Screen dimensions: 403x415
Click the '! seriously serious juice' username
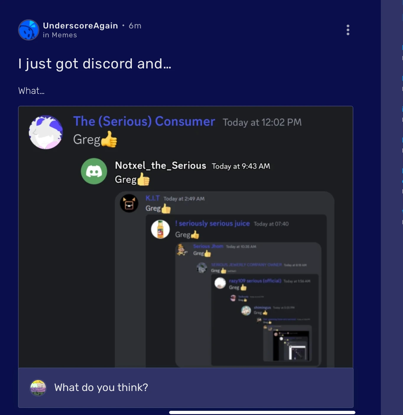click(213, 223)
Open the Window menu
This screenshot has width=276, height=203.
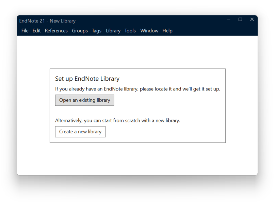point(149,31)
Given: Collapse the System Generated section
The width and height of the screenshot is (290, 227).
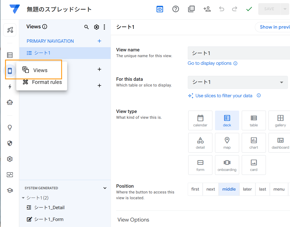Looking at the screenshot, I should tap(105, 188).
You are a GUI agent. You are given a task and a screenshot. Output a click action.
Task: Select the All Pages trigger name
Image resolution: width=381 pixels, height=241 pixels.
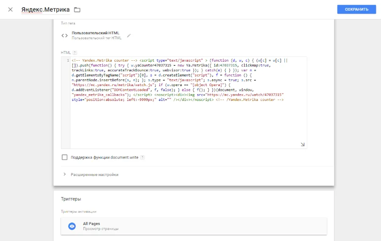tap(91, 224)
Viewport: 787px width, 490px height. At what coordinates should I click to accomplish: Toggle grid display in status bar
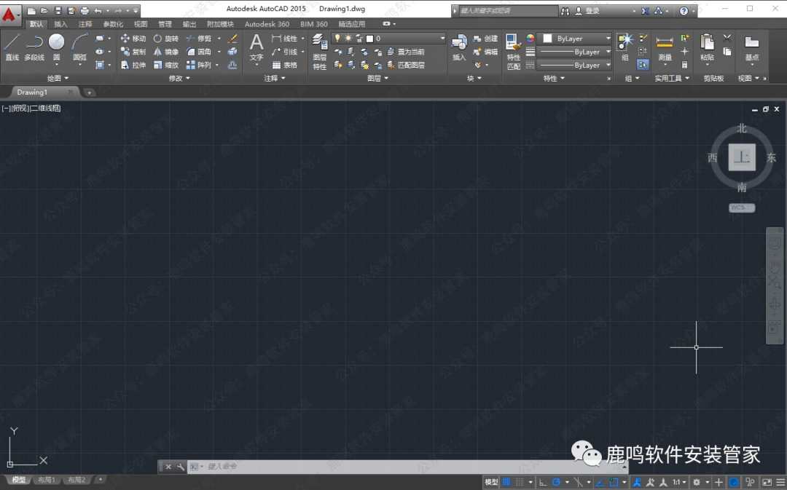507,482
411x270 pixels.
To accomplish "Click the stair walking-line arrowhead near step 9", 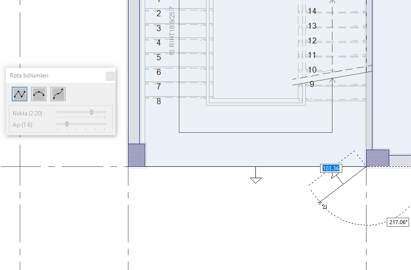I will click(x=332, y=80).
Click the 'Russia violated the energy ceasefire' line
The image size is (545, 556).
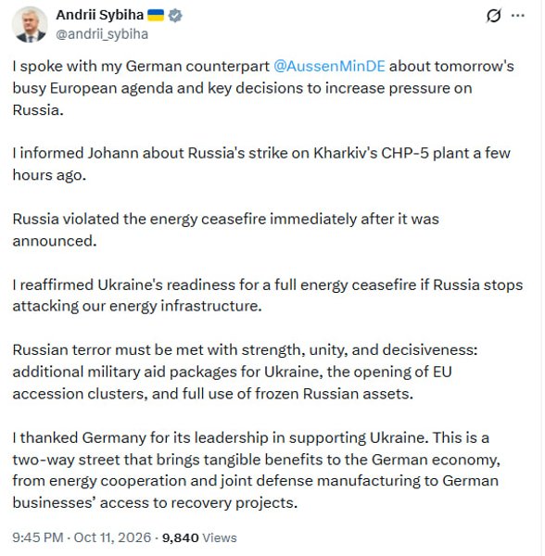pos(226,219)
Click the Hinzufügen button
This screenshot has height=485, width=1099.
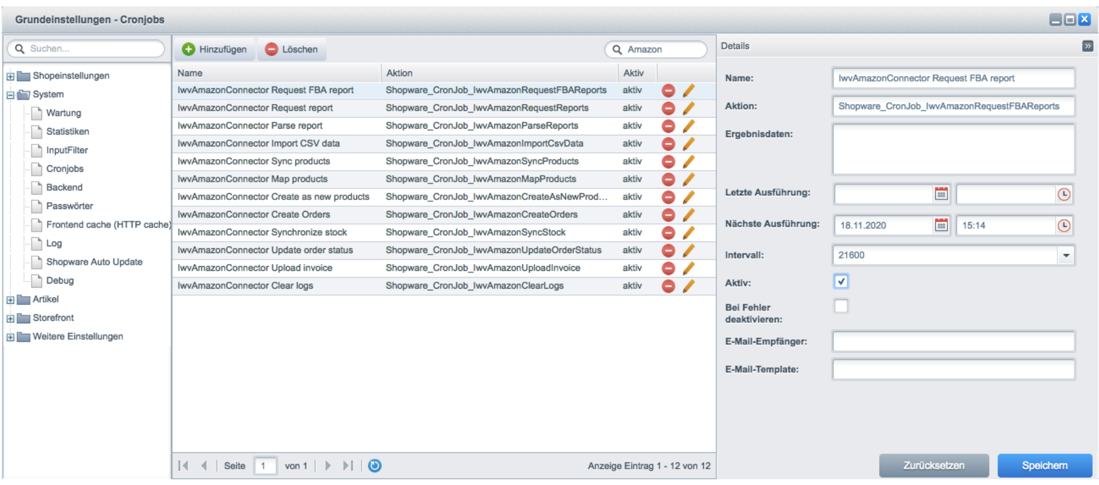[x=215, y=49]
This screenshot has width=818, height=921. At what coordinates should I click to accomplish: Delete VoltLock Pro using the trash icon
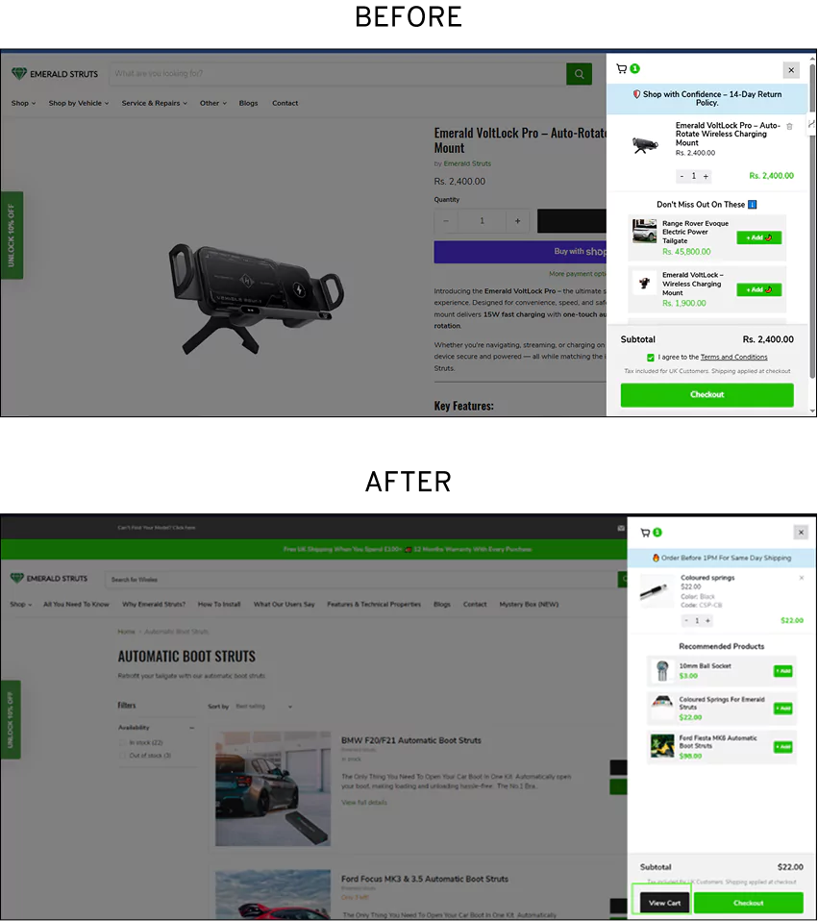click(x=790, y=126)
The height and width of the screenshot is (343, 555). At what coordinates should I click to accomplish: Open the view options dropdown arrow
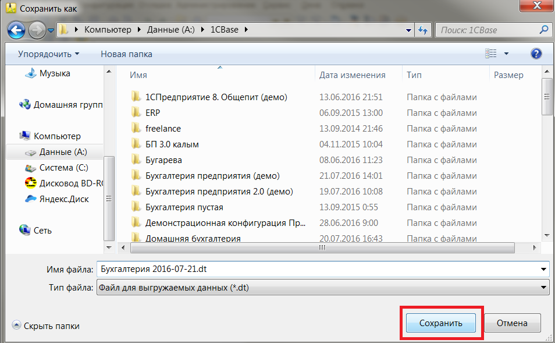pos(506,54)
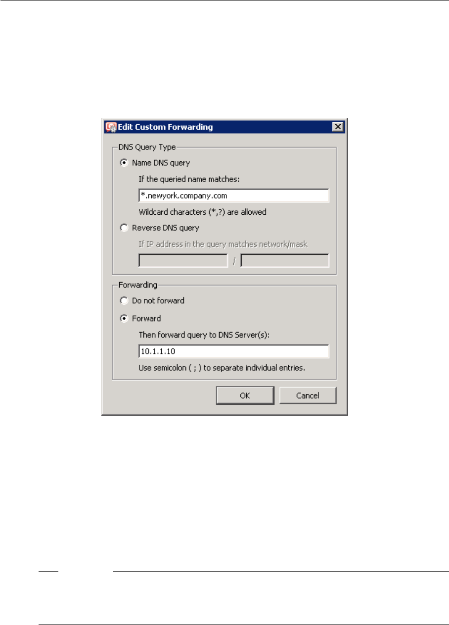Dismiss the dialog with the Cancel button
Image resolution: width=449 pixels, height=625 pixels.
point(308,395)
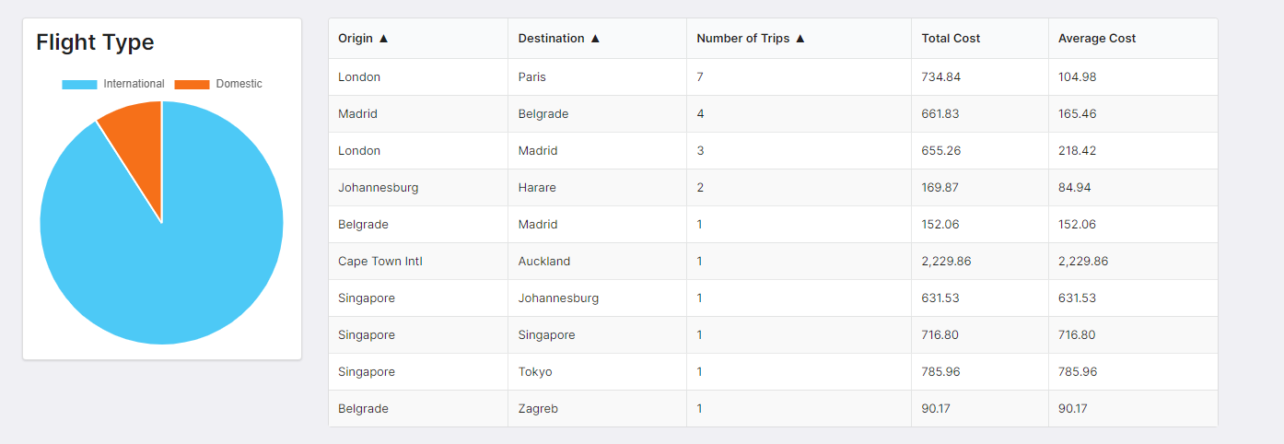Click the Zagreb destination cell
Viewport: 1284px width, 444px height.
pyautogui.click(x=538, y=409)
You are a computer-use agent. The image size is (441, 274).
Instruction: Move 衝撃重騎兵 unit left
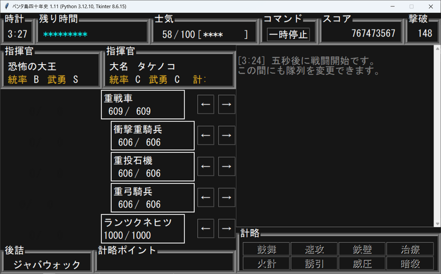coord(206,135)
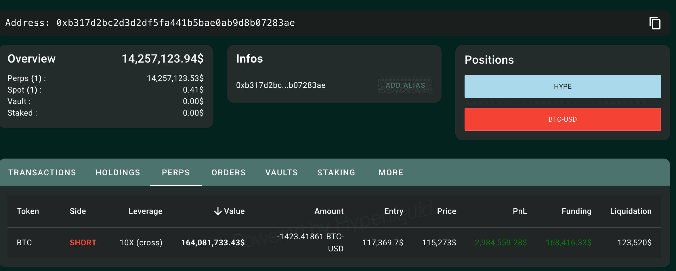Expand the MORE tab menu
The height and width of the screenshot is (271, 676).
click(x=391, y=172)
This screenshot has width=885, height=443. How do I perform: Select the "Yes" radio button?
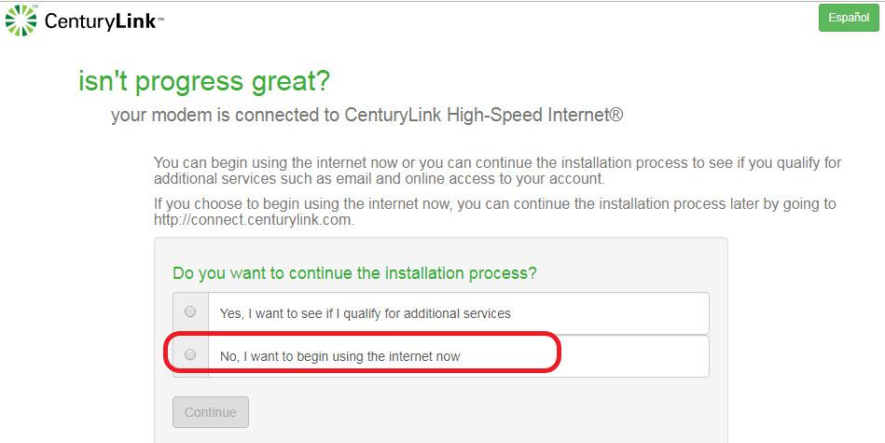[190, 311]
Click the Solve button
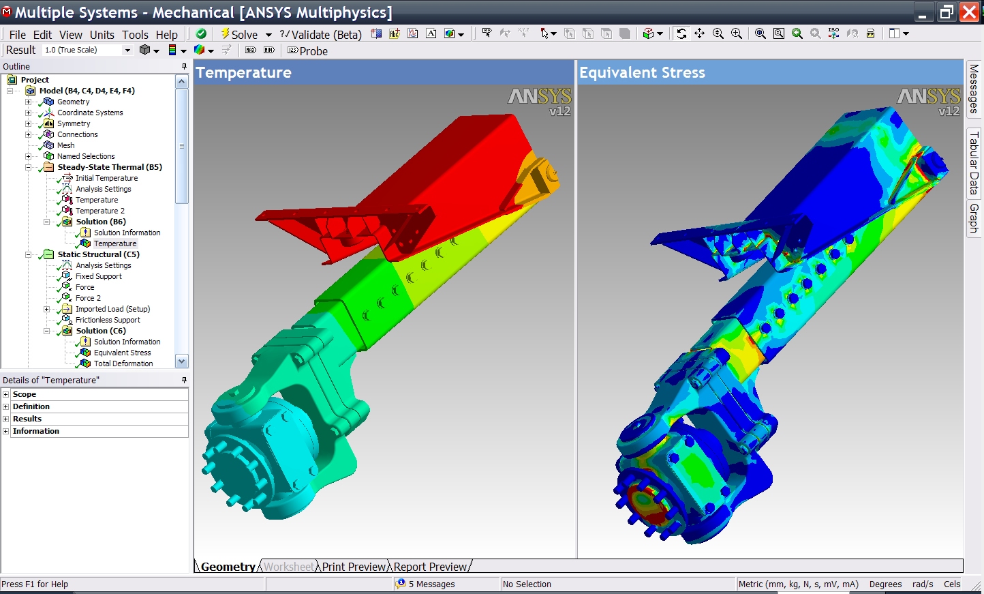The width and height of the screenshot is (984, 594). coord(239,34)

**WHAT NEEDS TO BE DONE**.
Starting at the line that contains "This screenshot has width=885, height=443.", write out exactly each line through the last one in the listing above, leaving out the pictures and adding nothing else.

**EXPECTED OUTPUT**.
This screenshot has width=885, height=443. How do I perform: Select the "Yes" radio button?
[190, 311]
Click the Solve button
The width and height of the screenshot is (984, 594). coord(239,34)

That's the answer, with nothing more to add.